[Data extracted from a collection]

— Start —

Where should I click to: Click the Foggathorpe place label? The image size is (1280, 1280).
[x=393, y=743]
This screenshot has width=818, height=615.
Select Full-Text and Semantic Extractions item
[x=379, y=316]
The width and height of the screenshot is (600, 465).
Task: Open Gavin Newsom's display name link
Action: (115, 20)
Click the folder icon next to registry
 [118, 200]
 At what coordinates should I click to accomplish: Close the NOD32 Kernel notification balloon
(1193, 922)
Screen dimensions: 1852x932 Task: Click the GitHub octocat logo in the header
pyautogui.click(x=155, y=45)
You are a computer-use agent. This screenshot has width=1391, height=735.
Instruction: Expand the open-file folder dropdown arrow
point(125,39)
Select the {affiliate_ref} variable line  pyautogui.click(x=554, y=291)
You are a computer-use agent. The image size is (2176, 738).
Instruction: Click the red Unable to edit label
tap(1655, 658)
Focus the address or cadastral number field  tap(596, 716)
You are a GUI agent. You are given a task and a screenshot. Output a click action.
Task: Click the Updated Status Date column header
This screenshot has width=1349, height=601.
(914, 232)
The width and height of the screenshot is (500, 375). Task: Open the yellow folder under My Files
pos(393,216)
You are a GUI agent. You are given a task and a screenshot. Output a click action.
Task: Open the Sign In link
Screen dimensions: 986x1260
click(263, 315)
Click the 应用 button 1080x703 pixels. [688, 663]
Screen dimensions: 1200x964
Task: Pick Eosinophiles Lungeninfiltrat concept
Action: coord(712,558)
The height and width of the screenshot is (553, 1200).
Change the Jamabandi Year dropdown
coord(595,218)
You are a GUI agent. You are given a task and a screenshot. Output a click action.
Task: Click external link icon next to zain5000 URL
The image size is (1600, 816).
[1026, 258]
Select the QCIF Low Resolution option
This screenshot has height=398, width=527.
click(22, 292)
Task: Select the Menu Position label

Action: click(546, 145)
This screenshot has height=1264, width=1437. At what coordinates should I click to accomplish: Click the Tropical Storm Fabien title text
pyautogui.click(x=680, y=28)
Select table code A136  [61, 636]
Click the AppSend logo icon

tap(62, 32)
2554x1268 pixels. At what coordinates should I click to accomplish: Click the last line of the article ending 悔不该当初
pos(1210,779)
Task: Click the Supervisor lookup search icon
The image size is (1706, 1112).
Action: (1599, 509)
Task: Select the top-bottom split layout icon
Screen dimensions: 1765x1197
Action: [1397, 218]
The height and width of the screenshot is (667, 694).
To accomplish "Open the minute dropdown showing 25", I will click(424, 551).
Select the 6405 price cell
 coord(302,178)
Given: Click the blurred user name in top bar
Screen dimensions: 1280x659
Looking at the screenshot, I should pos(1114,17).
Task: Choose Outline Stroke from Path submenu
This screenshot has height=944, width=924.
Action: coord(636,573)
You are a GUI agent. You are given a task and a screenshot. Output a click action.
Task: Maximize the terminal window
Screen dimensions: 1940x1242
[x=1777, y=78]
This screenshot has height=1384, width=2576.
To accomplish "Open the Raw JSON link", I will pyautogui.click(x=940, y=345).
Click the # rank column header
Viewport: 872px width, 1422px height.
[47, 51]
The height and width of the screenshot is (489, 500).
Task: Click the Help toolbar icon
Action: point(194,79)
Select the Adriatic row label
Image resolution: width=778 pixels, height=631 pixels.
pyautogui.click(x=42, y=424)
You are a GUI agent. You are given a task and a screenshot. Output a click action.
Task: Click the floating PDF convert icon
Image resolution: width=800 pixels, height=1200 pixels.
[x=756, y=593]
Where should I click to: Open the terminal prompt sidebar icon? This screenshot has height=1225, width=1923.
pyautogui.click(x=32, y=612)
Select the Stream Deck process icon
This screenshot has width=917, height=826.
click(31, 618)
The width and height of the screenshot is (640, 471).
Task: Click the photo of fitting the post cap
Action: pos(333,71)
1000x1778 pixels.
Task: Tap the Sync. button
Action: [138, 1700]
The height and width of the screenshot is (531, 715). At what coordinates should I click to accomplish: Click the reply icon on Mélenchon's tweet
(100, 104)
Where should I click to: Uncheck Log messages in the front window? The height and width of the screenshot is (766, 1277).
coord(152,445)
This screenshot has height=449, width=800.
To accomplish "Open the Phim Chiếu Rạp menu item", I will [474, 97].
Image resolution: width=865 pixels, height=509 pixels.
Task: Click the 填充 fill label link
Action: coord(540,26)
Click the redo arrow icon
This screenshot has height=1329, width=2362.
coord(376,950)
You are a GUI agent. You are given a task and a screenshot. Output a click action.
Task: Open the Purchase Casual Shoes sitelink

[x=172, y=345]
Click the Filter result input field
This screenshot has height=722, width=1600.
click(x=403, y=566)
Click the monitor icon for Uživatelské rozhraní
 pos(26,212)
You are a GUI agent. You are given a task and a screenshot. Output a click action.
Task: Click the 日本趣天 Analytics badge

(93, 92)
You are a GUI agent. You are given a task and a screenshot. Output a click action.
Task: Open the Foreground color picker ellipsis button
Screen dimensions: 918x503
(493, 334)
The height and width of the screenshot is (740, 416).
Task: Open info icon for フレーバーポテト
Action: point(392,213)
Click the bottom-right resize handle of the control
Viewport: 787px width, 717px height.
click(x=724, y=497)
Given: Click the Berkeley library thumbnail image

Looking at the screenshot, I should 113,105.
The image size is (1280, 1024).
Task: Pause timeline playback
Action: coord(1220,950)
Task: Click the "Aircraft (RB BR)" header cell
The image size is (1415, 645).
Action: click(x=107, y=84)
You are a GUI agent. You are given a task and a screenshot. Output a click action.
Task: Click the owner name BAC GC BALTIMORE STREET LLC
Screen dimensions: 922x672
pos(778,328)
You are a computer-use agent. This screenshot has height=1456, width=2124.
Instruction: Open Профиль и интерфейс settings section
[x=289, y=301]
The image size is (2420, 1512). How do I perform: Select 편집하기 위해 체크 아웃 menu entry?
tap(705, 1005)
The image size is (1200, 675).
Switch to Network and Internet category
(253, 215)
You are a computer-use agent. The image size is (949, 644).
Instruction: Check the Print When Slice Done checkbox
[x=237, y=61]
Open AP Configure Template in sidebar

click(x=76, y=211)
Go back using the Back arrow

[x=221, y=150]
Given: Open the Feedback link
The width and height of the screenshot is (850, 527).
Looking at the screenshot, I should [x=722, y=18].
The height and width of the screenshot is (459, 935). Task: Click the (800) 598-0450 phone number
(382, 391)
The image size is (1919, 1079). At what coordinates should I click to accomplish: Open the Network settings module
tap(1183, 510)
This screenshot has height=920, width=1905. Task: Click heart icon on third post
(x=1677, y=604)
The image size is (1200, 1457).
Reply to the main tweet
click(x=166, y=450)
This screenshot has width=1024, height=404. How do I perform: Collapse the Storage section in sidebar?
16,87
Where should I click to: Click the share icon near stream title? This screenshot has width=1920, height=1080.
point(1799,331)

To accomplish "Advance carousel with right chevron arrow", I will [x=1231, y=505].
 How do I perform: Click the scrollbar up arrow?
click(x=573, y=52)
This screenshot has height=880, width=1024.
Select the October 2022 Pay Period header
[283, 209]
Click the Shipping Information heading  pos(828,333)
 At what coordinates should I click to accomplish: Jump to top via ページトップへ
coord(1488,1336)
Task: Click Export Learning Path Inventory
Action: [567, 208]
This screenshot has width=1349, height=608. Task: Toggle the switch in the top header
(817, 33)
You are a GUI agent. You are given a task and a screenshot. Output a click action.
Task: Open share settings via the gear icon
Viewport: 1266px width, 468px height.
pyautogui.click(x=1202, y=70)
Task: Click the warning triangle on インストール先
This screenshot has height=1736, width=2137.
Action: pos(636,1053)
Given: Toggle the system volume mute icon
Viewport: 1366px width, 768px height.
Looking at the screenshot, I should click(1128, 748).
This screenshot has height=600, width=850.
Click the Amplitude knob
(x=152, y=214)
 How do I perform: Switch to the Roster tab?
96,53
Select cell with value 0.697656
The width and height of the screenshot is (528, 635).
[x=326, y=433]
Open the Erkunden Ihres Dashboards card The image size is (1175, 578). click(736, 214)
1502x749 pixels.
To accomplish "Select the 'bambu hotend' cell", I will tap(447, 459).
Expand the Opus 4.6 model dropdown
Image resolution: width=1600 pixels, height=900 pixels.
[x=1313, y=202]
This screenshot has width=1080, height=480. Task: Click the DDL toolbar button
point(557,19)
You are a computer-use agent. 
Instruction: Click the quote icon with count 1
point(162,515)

— End —

Exercise instructions
Reproduce the entries word for word, beginning at the line that contains "Open the Erkunden" and continuing through the last line of the entries.

Response for this exercise
Open the Erkunden Ihres Dashboards card The image size is (1175, 578). click(736, 214)
1502x749 pixels.
To accomplish "Select the 'bambu hotend' cell", I will tap(447, 459).
Expand the Opus 4.6 model dropdown
Image resolution: width=1600 pixels, height=900 pixels.
[x=1313, y=202]
This screenshot has width=1080, height=480. Task: Click the DDL toolbar button
point(557,19)
You are a computer-use agent. 
Instruction: Click the quote icon with count 1
point(162,515)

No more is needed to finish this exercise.